Kerusakan hati akibat obat

  Obat-obatan merupakan penyebab penting kerusakan hati. Mekanisme obat yang menyebabkan penyakit hati bervariasi dari satu obat ke obat lainnya, rumit dan dalam banyak kasus tidak diketahui. Beberapa obat memiliki efek toksik langsung dan kerusakan hati yang disebabkan oleh obat tersebut umumnya dapat diprediksi, tergantung dosis dan spesifik untuk beberapa obat; obat lain menyebabkan kerusakan hati hanya sesekali pada individu yang sensitif, tidak tergantung pada dosis dan tidak dapat diprediksi kemunculannya. Reaksi semacam itu pada individu yang sensitif sering disebut sebagai reaksi alergi, tetapi buktinya tidak cukup untuk reaksi alergi yang sebenarnya, jadi lebih baik menyebutnya sebagai reaksi atopik. Perbedaan antara toksisitas langsung obat dan reaksi atopik tidak sejelas yang diperkirakan sebelumnya, misalnya, beberapa obat yang sebelumnya dianggap sebagai alergen bagi individu yang rentan dapat secara langsung merusak membran sel melalui zat antara toksiknya.

  Klasifikasi kerusakan hati terkait obat tidak sepenuhnya memuaskan, tetapi sebagian besar kasus akut masih dapat diklasifikasikan sebagai hepatoseluler, kolestatik (dengan atau tanpa peradangan) dan campuran.

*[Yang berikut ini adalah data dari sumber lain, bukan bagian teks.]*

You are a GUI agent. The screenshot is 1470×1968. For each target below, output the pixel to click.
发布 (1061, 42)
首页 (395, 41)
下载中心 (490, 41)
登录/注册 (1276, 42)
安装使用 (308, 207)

Beberapa obat dapat menyebabkan kerusakan hati kronis, termasuk tumor. Hemolisis yang diinduksi obat dapat menyebabkan hiperbilirubinemia tak terkonjugasi dan ikterus ringan, tetapi tidak ada kerusakan hati yang nyata dan karenanya tes fungsi hati normal.

  Nekrosis hepatosit

  Secara konseptual dapat dibagi menjadi sitotoksisitas langsung dan reaktivitas spesifik, tetapi klasifikasi ini bersifat artifisial.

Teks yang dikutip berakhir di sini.